▸ **TASK DIRECTIONS**
All lines containing the string "Presbytère" must be copied from the entries.

#### RECORDS PROVIDED ####

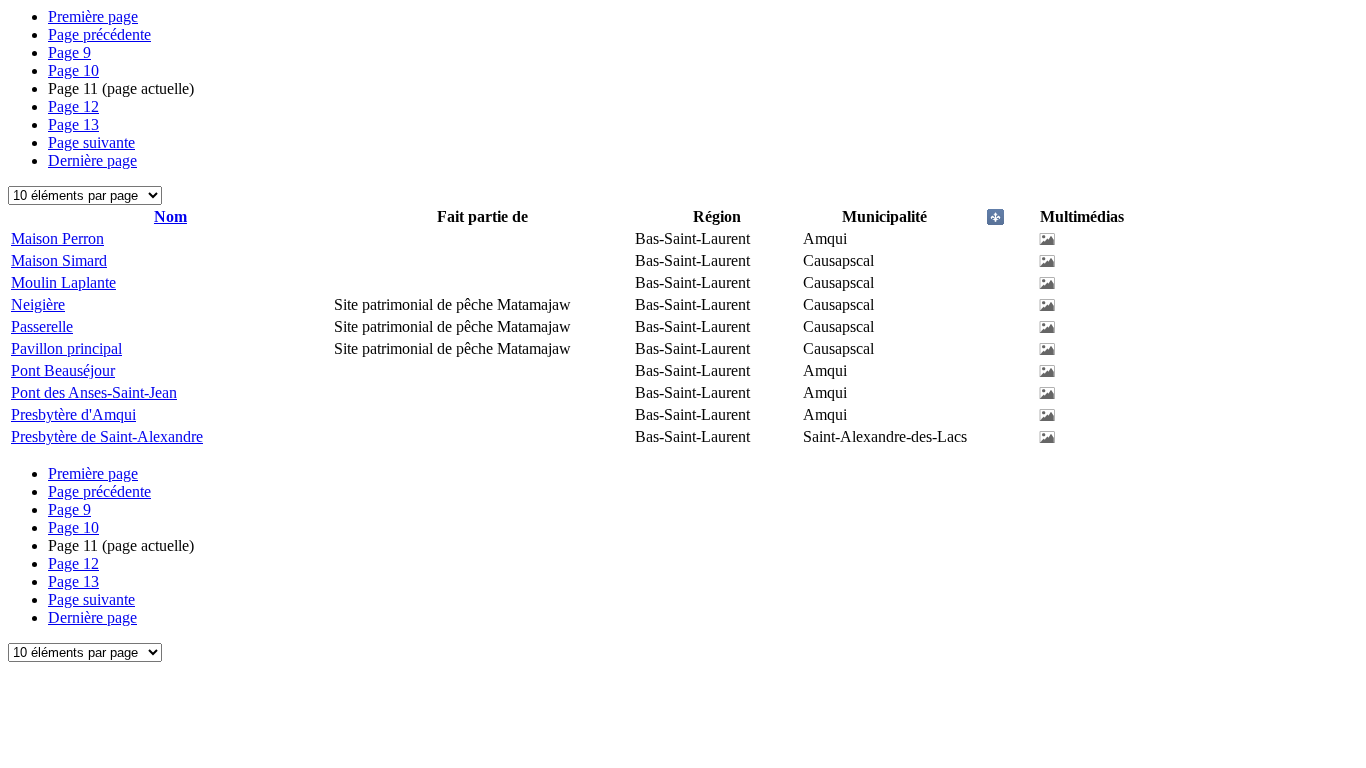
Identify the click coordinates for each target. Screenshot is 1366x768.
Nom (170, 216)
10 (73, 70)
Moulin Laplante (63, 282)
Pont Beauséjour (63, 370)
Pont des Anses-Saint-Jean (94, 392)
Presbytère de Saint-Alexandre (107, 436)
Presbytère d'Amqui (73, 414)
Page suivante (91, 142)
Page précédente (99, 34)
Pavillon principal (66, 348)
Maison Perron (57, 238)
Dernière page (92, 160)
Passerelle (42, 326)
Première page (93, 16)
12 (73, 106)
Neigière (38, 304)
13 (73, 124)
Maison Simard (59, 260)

####

▸ **WRITTEN ANSWER**
Presbytère de Saint-Alexandre (107, 436)
Presbytère d'Amqui (73, 414)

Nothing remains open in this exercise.